Anna Roskilly1, Amy Hicks1, Eleanor J Taylor1, Rebecca Jones1, Richard Parker1, Ian A Rowe12
Author information
1Leeds Liver Unit, St James's University Hospital, Leeds, UK.
2Leeds Institute for Medical Research and Leeds Institute for Data Analytics, University of Leeds, Leeds, UK.
Abstract
Background & aims: Liver fibrosis is the critical determinant of liver-related outcomes in persons with nonalcoholic fatty liver disease. The rate that fibrosis develops determines the time taken to reach cirrhosis and consequent clinical outcomes. Estimates of the fibrosis progression rate (FPR) are uncertain having been defined in small observational series that rely largely on non-standardised repeat biopsy in selected patients. The aim of this study was to evaluate the FPR in placebo-treated participants with nonalcoholic steatohepatitis (NASH) in randomised controlled trials (RCTs).
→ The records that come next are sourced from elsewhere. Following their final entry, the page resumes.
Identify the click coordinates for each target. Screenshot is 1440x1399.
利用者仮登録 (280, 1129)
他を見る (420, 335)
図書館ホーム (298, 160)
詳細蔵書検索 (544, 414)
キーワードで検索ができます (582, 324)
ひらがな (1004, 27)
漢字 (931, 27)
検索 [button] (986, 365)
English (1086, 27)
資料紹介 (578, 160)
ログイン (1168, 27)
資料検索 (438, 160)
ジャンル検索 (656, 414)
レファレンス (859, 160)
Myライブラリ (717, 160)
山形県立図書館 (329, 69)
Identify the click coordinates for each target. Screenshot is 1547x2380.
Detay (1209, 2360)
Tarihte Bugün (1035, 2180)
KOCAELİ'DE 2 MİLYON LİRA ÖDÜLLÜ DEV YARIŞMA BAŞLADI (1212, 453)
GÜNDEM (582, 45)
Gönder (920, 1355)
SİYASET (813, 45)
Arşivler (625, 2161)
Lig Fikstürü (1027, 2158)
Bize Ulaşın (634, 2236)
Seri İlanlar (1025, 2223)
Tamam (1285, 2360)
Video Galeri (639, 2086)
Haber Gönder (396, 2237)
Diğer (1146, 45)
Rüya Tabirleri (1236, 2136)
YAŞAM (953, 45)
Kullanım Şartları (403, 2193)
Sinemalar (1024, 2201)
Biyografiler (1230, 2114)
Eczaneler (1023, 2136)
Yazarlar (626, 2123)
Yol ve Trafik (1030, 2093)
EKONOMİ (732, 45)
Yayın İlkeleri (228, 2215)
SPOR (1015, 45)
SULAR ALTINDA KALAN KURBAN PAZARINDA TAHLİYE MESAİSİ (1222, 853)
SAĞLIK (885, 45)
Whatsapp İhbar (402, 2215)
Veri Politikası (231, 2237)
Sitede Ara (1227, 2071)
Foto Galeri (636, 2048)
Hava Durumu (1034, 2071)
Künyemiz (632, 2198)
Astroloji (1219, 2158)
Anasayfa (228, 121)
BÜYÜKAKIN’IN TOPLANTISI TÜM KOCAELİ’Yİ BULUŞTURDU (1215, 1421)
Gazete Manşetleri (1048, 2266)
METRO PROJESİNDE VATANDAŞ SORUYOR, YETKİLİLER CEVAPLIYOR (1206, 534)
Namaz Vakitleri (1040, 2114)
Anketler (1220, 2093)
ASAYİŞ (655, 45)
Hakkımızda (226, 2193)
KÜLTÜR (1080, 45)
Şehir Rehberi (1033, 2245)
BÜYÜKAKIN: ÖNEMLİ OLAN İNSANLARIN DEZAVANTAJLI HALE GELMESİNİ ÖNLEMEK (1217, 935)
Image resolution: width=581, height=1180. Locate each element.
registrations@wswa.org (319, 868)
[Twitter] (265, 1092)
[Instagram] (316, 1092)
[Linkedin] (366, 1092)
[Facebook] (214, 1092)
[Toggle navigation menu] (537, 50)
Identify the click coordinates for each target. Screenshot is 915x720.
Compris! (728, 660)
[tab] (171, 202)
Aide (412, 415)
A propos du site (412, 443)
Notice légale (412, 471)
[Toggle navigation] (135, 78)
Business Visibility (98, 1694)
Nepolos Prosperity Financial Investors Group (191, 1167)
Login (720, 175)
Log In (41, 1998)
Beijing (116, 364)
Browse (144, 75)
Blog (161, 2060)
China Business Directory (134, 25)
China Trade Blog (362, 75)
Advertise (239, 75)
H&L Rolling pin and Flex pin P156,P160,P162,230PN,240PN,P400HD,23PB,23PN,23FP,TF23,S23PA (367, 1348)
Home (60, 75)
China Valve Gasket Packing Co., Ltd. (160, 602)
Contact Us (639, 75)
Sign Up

Methods: Systematic review and meta-analysis of RCTs in NASH with data on fibrosis change extracted. Calculated fibrosis progression rates were pooled in meta-analysis. The pooled estimate was then used to model the proportion of hypothetical cohorts starting with no fibrosis at the age of 30 who develop cirrhosis.
Results: 35 trials including 1419 placebo-treated participants who underwent repeat liver biopsy were evaluated. Considering all trials, the overall FPR was 0.00 stages per year, increasing to 0.03 stages per year in both trials at low risk of bias and trials including >50 placebo treated participants. This estimate was markedly lower than the value derived from previously pooled analyses of observational data. Using a FPR of 0.03 resulted in a substantial reduction in the proportion of patients developing cirrhosis compared with the FPR derived from observational studies (13% vs. 28%).
Conclusions: The FPR in placebo-treated participants in RCTs is lower than that described from observational data. Slower fibrosis progression predicts fewer persons with NASH will progress to cirrhosis than previously estimated.